====== Document section

However, there have been cases of lost cats being found by well-meaning members of the public, who give the cat a home rather than check for a microchip. Of course, this would be less likely to happen if the cat had an identification disc on its collar. So more education is needed, to let everyone know that if they find a cat, they should take it to a vet to see if it has a microchip. Luckily this is becoming more generally known, and hopefully this will not be a problem in the future.
If you intend to let your cat out, it is definitely sensible to get it microchipped. Cat which go out can easily wander, get into a vehicle and end up far from home, or get lost in other ways. Microchipping ensures that you will have a much better chance of finding your cat again if this happens.
However, you should even consider microchipping if you plan to have an indoor cat. Cats can occasionally escape, and cats which are used to being indoors may have trouble finding their way home again.
Microchipping means that if your cat strays or gets lost, you are far more likely to find it than you would be otherwise. Rescue centres are full of ‘stray’ cats, who actually look well cared for and probably have a home…if only anyone could find out where it is. With a microchipped cat there is not that problem as the cat can be identified and the owner contacted. Cats have been reunited with their owners after trips of hundreds of miles – probably no-one knows what happened to them, and the cats aren’t telling.
A friend of mine found her cat because of its microchip, after he had been missing for a year. He had disappeared after a house move. Here is her story...

============
====== Entries supplied

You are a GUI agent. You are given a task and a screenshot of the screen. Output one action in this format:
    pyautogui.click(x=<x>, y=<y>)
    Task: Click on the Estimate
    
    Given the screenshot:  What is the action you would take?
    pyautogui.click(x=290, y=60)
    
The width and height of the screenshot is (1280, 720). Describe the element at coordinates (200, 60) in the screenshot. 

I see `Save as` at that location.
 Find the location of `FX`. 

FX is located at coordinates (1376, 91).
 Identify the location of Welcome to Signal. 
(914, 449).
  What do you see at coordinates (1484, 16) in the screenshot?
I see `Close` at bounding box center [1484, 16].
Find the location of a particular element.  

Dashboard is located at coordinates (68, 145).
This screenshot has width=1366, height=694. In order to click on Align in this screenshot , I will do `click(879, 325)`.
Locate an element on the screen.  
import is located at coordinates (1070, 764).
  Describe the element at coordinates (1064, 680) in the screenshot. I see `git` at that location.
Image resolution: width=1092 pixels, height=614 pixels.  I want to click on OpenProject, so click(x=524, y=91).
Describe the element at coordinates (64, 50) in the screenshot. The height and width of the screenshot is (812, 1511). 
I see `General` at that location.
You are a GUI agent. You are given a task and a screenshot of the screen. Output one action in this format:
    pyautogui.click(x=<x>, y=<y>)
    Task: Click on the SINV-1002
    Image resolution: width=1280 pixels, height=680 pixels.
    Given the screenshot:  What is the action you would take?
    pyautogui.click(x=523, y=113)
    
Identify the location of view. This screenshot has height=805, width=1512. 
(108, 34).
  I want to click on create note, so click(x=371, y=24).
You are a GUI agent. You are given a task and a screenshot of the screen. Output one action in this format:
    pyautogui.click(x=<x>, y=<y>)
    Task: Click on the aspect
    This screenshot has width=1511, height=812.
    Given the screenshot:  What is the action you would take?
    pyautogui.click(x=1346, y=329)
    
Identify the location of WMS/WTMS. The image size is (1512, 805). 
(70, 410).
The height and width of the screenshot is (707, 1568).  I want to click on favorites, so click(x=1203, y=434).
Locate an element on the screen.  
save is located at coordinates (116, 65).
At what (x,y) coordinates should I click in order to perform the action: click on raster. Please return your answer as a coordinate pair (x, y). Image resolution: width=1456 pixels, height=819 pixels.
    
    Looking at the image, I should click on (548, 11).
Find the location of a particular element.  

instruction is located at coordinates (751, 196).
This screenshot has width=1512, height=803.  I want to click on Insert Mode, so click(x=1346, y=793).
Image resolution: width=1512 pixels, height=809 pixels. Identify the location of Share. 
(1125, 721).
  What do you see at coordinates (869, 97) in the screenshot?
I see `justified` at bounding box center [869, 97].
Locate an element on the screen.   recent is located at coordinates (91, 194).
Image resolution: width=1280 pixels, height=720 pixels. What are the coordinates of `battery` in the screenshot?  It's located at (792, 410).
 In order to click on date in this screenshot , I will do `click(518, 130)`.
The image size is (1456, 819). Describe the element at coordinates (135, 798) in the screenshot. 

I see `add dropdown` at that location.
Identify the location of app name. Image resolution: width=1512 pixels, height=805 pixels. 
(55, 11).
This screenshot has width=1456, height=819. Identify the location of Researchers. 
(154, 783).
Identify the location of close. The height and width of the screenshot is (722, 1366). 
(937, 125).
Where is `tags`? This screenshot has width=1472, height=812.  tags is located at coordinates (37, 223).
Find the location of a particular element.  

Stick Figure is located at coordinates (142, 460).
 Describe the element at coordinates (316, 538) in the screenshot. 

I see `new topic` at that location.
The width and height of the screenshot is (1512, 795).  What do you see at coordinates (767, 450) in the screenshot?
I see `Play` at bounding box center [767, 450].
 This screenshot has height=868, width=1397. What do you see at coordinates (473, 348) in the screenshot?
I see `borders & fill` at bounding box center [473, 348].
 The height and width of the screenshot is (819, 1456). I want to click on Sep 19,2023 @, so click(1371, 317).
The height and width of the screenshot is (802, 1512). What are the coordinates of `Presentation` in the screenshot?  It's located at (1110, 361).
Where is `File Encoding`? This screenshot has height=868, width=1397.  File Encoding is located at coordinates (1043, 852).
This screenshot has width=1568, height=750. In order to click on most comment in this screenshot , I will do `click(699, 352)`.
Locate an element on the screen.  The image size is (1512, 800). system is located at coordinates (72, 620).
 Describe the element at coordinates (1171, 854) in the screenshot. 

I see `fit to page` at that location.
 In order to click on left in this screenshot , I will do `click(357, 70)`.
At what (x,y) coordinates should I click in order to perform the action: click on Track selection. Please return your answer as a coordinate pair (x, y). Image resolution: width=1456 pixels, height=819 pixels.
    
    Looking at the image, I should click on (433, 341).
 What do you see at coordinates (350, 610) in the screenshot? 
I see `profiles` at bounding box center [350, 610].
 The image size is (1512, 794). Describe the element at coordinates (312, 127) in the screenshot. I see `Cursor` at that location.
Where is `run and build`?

============

What you will do:
A. What does the passage about microchipping cats say a person should do after finding a cat?
B. Pick up the passage about microchipping cats right after its final sentence and keep writing.
These lines have nothing to do with the passage about microchipping cats.

Answers for the tasks:
A. Take it to a vet to see if it has a microchip.

B.
“We did all we could – laminated notices at the new location and the old, contacted police, Cats Protection, RSPCA, even an announcement on local radio. The weeks turned into months and we kept hoping. But months passed with no sign of the cat. As the anniversary of his loss loomed, I contemplated getting rid of his bed, carrier and food bowls which, by this time were in the garage. I felt it was probably time to face up to the very sad fact that he just wasn’t coming back. Then, two weeks before the anniversary of his loss, I got a phone call out of the blue. A voice said, “Mrs X? **** vets here – we have your cat”. Disturbed in the middle of reading emails I nearly replied, “I don’t have a cat”...but then I realised who they were talking about! It transpired that he had turned up at a factory about three miles from where we live. A man who worked there had started feeding him, and given he is a very friendly cat he had decided to adopt him. He had taken him home and got him checked at his local vets. Luckily for me the vet read his chip and found our details.”
This should prove to any cat owner how important it is to get your cat microchipped. But a word of warning: it is a good idea to ask your vet to check the chip when the cat has its annual vaccinations, as there have been rare incidents of chips 'getting lost'. And if you move house, make sure you remember to contact the microchip company and change your address details. You will be able to find the microchip company's details on the paperwork you receive when your cat is microchipped, so make sure you don't lose it – although your vet should be able to help out if you do. These days address details can usually be changed online, so it is not complicated.
So I definitely urge you to make use of this wonderful new technology. It is not expensive, and it could make the difference between a lost cat which is found, and one which you sadly never see again. It is now the law that all dogs have to be microchipped, and it would perhaps be a good idea if this were the case for cats too. But don't wait until that happens. If your cat isn't microchipped, make an appointment to have it done now!